I have been attempting to run the dmrcate function from the package DMRcate, following the vignette in the Miss Methyl documentation for identifying regions of differential methylation.
It runs through to the Y choromosome, then falls over with and error message stating that it needs at least two non-NA values to interpolate. Which sounds reasonable. I don't know where/how to track down the source of this error though.

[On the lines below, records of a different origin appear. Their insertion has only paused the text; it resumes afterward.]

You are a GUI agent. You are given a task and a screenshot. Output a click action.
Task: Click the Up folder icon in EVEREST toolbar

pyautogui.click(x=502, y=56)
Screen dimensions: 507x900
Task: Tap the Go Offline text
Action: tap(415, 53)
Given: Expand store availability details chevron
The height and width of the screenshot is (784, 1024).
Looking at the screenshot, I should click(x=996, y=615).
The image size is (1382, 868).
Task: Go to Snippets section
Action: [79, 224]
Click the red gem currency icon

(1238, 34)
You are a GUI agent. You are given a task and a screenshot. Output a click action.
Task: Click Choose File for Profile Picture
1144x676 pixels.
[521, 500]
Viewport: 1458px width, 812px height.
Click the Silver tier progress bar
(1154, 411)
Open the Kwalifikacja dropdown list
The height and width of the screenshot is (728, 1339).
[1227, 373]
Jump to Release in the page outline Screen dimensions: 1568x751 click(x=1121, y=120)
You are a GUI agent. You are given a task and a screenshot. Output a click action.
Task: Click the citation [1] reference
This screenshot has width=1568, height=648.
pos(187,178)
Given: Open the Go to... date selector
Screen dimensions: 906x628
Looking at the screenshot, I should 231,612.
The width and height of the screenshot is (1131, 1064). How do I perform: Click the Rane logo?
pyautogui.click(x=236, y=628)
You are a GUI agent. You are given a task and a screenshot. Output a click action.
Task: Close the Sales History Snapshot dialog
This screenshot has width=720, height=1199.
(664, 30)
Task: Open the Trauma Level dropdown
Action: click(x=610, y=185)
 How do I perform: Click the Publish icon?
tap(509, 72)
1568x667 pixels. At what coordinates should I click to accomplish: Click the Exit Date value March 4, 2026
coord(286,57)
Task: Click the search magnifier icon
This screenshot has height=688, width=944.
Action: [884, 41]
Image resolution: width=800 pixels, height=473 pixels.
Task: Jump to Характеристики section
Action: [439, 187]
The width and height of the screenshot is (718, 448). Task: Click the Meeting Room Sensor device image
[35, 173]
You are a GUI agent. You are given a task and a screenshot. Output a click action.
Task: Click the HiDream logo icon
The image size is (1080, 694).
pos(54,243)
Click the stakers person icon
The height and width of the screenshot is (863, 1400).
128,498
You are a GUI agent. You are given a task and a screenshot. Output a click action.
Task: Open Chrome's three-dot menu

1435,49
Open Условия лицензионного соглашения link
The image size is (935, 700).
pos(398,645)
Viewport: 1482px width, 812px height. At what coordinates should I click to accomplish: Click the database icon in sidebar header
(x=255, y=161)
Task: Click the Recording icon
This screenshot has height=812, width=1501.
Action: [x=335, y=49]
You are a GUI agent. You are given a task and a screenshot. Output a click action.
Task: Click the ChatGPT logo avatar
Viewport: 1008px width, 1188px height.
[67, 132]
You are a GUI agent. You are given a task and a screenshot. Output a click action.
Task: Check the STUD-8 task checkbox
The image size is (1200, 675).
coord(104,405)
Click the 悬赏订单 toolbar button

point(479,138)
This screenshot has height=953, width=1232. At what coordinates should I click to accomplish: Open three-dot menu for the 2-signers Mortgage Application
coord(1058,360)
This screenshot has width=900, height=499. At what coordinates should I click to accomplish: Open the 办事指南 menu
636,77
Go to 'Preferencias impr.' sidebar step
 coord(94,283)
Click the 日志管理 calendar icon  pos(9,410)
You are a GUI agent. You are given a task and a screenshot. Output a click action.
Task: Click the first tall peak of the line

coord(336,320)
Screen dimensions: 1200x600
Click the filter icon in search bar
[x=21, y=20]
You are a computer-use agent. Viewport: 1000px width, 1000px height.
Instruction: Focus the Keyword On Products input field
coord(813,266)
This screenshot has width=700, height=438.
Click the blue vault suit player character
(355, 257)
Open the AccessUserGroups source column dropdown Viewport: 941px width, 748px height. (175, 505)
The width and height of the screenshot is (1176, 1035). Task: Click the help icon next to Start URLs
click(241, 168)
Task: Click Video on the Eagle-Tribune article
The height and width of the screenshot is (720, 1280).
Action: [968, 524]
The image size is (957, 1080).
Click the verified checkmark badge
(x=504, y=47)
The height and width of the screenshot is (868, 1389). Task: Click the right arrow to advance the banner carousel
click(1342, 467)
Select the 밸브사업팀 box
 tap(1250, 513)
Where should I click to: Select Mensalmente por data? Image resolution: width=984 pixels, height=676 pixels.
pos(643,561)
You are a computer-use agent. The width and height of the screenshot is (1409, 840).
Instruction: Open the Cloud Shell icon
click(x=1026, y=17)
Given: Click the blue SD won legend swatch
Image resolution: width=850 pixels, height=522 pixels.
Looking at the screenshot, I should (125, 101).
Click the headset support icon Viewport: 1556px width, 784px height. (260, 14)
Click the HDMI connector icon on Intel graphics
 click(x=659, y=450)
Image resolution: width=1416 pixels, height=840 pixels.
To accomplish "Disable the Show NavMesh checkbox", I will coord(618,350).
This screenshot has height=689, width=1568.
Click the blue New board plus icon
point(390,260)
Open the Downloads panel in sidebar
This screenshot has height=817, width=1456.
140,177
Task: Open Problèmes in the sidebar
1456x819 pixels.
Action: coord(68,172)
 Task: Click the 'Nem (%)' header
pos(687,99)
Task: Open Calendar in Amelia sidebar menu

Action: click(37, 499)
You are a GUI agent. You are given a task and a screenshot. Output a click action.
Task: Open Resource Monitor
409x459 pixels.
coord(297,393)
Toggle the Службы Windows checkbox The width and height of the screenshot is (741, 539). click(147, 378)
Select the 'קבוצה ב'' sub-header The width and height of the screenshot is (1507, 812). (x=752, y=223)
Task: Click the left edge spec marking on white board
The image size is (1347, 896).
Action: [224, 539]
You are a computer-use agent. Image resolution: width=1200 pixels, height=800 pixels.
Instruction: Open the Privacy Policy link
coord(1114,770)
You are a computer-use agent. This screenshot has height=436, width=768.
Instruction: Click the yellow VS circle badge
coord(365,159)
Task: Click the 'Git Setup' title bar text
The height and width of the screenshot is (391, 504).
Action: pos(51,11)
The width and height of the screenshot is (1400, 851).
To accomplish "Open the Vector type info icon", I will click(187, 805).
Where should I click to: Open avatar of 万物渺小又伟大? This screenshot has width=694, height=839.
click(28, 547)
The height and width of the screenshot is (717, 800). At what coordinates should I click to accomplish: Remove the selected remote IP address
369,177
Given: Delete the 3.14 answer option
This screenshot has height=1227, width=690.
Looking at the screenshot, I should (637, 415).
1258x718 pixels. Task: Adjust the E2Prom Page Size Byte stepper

> DMRs <- dmrcate(myAnnotation, lambda=100, C=2, min.cpgs=2)
Fitting chr1...
Fitting chr2...
Fitting chr3...
Fitting chr4...
Fitting chr5...
Fitting chr6...
Fitting chr7...
Fitting chr8...
Fitting chr9...
Fitting chr10...
Fitting chr11...
Fitting chr12...
Fitting chr13...
Fitting chr14...
Fitting chr15...
Fitting chr16...
Fitting chr17...
Fitting chr18...
Fitting chr19...
Fitting chr20...
Fitting chr21...
Fitting chr22...
Fitting chrX...
Fitting chrY...
Error in approx(x = x, y = i, xout = xout, rule = 2) :
need at least two non-NA values to interpolater
I'm storing MValues from EPIC arrays in an anndata object. It reads it in fine, and I subset out samples with AML and TALL. I transpose it. Using the same design and data set, I can run limma successfully. When I run DMRcate, I get the above error. The anndataobject holding the MValues has been filtered, I've removed cross hybridizing probes, probes associated with common snps, probes with any NA, and probes associated with the x/Y/M chromosomes.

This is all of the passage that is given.